When I heard about the the bomb threats that were happening just this month, for me, it felt like one of the first times, in my experience, that I could say, “Wow, this is something that’s violent for HBCUs, but not necessarily something that is violent for the students who are attending these institutions.” Because that sort of violence is always happening on campus, and it’s oftentimes not spoken about.

Noella Williams: It’s really sad that organizations on our campus either aren’t encouraged to be there and show up, or we just don’t have spaces like that on campus. I always tell people that I wish there were more spaces for Black liberation on our campuses. It would encourage more engagement of the capitol, it would encourage more Black feminist thought, and it would encourage more queer culture. It’s just very disappointing to hear that other people share the same sentiment, that the only thing their campuses could do during pride month is put an Instagram post up that kind of just didn’t do anything but said, “Happy pride! We love you!” And there’s no action. Besides that there’s nothing. It’s disappointing when my HBCU just doesn’t encourage a lot of things that we need to move towards Black liberation or making sure that people understand that this is a safe space for all Black people, not just one type of Black person.


Final takeaways on safety, harm, and the future of HBCUs:  

Adam Harris: The leaders of historical Black colleges have often been incredibly conservative. It’s been the students who have been the ones who have had to push for more. Even thinking about how at Hampton University, where my sister went, the students would have to wear business attire to class on Mondays to prepare to wear business attire. There was this respectability thing that was happening there as well. There’s a tightrope that HBCU leaders are often walking, which does lead to a really tense relationship with the student body.
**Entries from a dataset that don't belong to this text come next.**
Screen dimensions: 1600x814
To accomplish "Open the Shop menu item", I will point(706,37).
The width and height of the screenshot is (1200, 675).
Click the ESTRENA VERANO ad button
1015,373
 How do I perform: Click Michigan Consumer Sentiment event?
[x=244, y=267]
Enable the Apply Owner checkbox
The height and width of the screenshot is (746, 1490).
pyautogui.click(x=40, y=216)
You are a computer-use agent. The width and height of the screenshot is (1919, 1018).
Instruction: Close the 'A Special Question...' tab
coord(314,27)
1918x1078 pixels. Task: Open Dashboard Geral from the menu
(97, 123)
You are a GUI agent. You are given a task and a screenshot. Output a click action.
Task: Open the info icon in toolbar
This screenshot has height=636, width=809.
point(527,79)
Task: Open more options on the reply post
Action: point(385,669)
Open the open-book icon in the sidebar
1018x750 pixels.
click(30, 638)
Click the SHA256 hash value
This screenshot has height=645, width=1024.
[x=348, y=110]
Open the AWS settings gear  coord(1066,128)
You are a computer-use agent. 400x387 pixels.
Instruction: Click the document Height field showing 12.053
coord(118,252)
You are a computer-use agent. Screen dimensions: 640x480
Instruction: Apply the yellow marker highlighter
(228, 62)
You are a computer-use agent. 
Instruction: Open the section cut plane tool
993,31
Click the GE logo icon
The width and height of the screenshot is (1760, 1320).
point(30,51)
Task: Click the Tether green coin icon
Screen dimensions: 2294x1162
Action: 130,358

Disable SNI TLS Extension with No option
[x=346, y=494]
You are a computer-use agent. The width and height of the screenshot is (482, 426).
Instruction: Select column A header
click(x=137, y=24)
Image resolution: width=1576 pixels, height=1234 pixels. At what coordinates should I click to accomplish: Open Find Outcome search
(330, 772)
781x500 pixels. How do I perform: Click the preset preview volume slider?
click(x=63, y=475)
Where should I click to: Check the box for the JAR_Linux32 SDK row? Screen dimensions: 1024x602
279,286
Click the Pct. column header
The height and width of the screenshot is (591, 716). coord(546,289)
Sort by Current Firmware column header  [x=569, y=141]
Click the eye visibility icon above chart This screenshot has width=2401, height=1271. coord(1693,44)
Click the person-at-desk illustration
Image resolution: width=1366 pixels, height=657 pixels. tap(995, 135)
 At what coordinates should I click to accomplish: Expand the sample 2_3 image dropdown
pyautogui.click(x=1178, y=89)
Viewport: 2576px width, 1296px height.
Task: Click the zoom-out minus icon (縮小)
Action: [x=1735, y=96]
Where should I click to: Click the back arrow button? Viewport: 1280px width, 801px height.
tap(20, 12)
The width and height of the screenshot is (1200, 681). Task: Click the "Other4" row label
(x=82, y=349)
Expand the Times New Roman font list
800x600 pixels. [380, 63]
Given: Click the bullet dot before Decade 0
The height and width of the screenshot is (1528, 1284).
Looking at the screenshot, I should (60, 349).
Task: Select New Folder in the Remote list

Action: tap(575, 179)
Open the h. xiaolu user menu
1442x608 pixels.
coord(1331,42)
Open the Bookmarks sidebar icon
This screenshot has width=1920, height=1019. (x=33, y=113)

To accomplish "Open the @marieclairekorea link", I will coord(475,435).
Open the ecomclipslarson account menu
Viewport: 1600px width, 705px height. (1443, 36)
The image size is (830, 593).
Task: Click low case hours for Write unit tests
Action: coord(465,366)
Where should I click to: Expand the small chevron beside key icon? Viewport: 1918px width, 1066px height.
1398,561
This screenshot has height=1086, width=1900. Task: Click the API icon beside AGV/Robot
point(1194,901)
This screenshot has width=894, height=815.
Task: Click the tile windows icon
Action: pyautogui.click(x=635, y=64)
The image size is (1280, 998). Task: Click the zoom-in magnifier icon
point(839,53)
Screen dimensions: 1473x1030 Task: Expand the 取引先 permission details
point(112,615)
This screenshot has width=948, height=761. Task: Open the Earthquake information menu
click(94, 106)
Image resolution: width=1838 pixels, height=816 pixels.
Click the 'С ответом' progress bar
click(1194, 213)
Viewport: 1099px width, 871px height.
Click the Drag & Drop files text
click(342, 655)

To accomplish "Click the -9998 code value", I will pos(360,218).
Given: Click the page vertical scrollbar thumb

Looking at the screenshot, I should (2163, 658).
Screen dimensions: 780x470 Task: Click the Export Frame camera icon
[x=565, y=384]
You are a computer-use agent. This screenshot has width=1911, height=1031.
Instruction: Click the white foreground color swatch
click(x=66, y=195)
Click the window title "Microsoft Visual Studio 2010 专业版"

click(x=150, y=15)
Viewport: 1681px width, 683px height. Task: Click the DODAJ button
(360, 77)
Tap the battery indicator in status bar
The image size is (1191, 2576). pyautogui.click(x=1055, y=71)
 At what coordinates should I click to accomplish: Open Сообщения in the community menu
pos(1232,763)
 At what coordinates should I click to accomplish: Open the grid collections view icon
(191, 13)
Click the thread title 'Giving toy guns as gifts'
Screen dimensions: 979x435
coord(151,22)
Alexis Wray: There are a lot of conversations that HBCU students are having about diversity on their campuses, and a huge push from their administrators to get more diverse students on campus. I was talking to a student at NC A&T the other day about how they came to an HBCU so that they could feel socially, and culturally, and mentally safe. Now with the bomb threats, they wouldn’t have imagined that their physical safety would be this other consideration of importance in their life. HBCUs are pushing to fill seats in classrooms with faces that aren’t Black and brown. That can also feel unsafe to HBCU students.

Da’Shaun Harrison: I think that oftentimes people make it seem like we’re wanting to hold our institutions accountable, because we want them to be better. That is true for a lot of people, but a lot of people have also been deeply damaged and hurt and violated by their institutions. I think that it’s okay for folks to be a part of these conversations if they don’t love their institutions. It doesn’t take away from their love of Blackness or take away from their love of who they are. I can recognize this as a place where I have been deeply harmed, and I don’t love it. But what I do love are the other Black folks who come behind me, and who will be in this space—and I’m hoping that there’s something I can do for them that makes this space better for them.